Prosseguindo com os experimentos, os pesquisadores decidiram destruir a medula das aves com a mutação aos 5/6 meses de idade, fase em que ainda não apresentaram a cardiopatia, e transferir uma medula óssea sadia para a ave doente. Verificou-se assim, que a ave com a mutação, porém com a medula óssea sadia não desenvolveu a cardiopatia. “A conclusão é que o que produz a cardiopatia são as células do sistema imune que são produzidas na medula óssea e com o genoma modificado destrói o próprio coração. Fizemos a contraprova. Pegamos a ave sadia, matamos as células da medula óssea e colocamos a medula óssea doente. A ave sadia com medula óssea doente desenvolveu cardiopatia e morreu”, explicou. “Agora, sabemos que destruindo a medula óssea doente e colocando medula óssea sadia você impede a cardiopatia.”, concluiu o pesquisador.

De acordo com Antônio Teixeira, o procedimento é rápido e simples. “A dificuldade maior é de encontrar um doador na população humana geneticamente compatível com o receptor. Por meio de drogas, as células tronco do indivíduo doente são destruídas e são injetadas células sadias que rapidamente crescem e substituem o que foi destruído. Fazendo esse procedimento em um intervalo de dois dias, o índice de mortalidade entre as aves é de zero.
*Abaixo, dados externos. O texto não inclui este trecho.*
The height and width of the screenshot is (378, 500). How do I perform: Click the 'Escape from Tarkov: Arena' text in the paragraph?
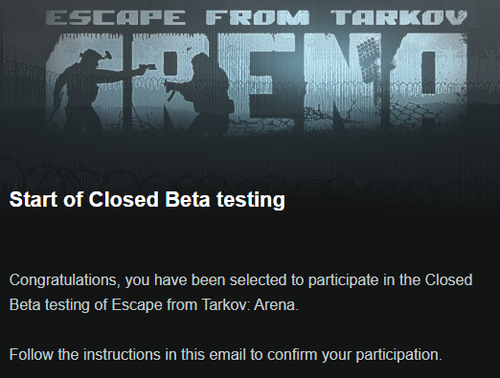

A dificuldade está na tipagem não adequada porque a medula pode ser rejeitada. Se a medula for rejeitada, a pessoa fica sem defesa e pode ter infecção generalizada. Isso só acontece devido a rejeição da medula óssea não compatível,” detalhou.

“A nossa ciência está trabalhando agora para estudar qual é o conjunto dessas mutações que quando elas aparecem é um mau prognóstico, ou seja, é um fator preditivo da chegada da doença. Então, nós agora queremos saber quais, entre os chagásicos, tem as mutações perigosas representando o risco da doença no coração,” disse o pesquisador demonstrando que esse será o próximo passo do estudo.